The relationship between AIP and UA has been addressed in previous studies. Previous reports found a significantly positive correlation between AIP and UA in patients with diabetes [18], general population [19-21] in different countries, and postmenopausal women [17]. AIP may also be used to predict hyperuricemia [22]. According to the results presented above, individuals with higher AIP also had higher UA levels. Furthermore, a significantly positive correlation between AIP and UA was identified, with UA as a risk factor for AIP, which was also shown in previous study [20]. Several studies have shown that serum UA levels are associated with CVD [23-25], obesity [26, 27], dyslipidemia [28], hypertension [29, 30], and impaired glucose metabolism [31, 32]. Others have reported an association between UA levels and inflammation [33-36] and endothelial dysfunction [35, 37–40]. High serum UA is thought to contribute to numerous chronic metabolic diseases, including diabetes and coronary heart disease [41]. The close relationship of UA to metabolic diseases might be directly related to the effect on endothelial dysfunction, oxidative stress, and inflammation or indirectly related to several metabolic syndrome risk factors. This might be helpful to explain the relationship between AIP and UA.

The relationship between AIP and diabetic microvascular complications has not previously been fully elucidated.

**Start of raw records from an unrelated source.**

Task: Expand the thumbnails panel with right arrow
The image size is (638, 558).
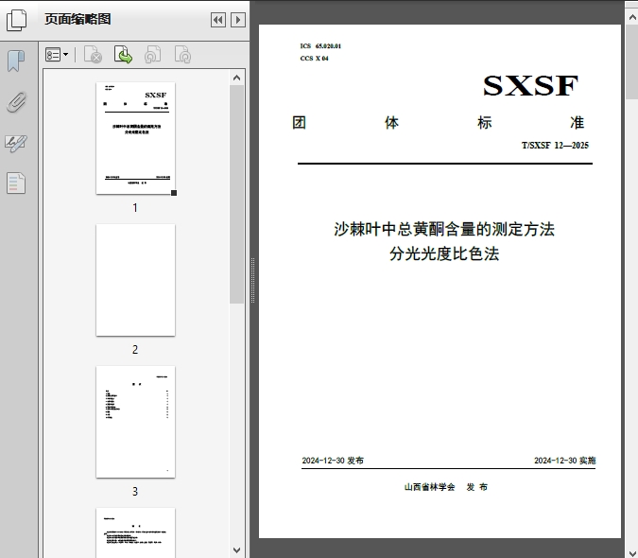Action: click(x=238, y=19)
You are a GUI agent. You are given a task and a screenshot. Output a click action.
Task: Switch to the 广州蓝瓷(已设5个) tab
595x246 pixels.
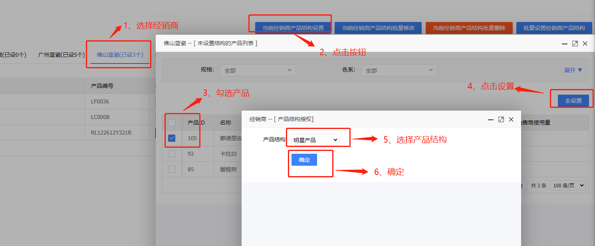click(x=61, y=55)
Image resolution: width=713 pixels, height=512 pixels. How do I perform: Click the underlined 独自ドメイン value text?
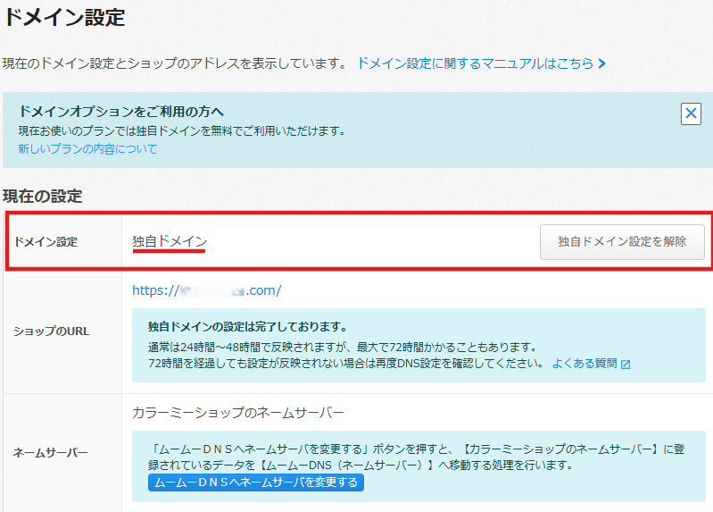click(169, 241)
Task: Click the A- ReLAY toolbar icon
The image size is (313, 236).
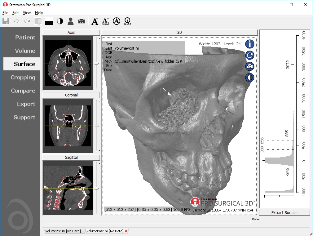Action: pos(105,21)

Previous studies have indicated that patients with T2DM and increased AIP are at greater risk for microalbuminuria and that AIP is an early predictor of DN [42, 43]. do Socorro Souza e Silva Moura et al. showed that AIP is positively correlated with microalbuminuria in patients with hypertension [44]. Akdoğan et al. showed no difference in AIP between patients with T2DM with retinopathy, compared with patients with T2DM without retinopathy [45]. However, Miric et al. demonstrated that AIP was higher in patients with T2DM with neuropathy, compared to patients with T2DM without neuropathy [46]. The results presented in this study indicate increased risk for microvascular complications in patients with higher AIP. However, only the difference in prevalence of DN was found to be significant.

Compared to microvascular complications, the relationship of AIP to metabolic syndrome shows more consistency across studies. Previous studies show that population with MS had higher level of AIP [8, 47–50]. In addition, higher level of AIP is related to higher risk of MS [51]; prolonged exercise can help to decrease the risk for MS and AIP level [52]. This study, together with other studies, indicates increased incidence of MS in T2DM patients with higher AIP. It also suggested that AIP is a good index to evaluate risk factors of CVD.

AIP and associated risk factors may be improved through management. Measures found to be effective include dietary modifications [53], aerobic exercise [54], and supplementation with EPA [55]. This study added to the store of accumulated knowledge by identifying AIP as a clinically convenient index for detection and positing an association between AIP and risk factors for CVD and cerebrovascular disease. AIP may be used as an index for monitoring patients during follow-up. By improving metabolic indicators such as blood glucose and blood lipids, as well as providing guidance related to diet and exercise, AIP may be reduced to a level that indicates low risk. These efforts should aid in the implementation of clinical programs for diagnosis and treatment.

This study had certain limitations. The cross-sectional nature of this study precluded any determination of the causal relationship between AIP and risk factors for CVD and cerebrovascular disease. The value of AIP in clinical practice needs to be further confirmed by additional prospective follow-up studies and basic research.

5. Conclusions

Our study indicate that AIP represents a clinically convenient indicator for detection of T2DM with high risk for complications and associated diseases, and thus is a good predictor and indicator for follow-up monitoring in the treatment of patients with high-risk type 2 diabetes.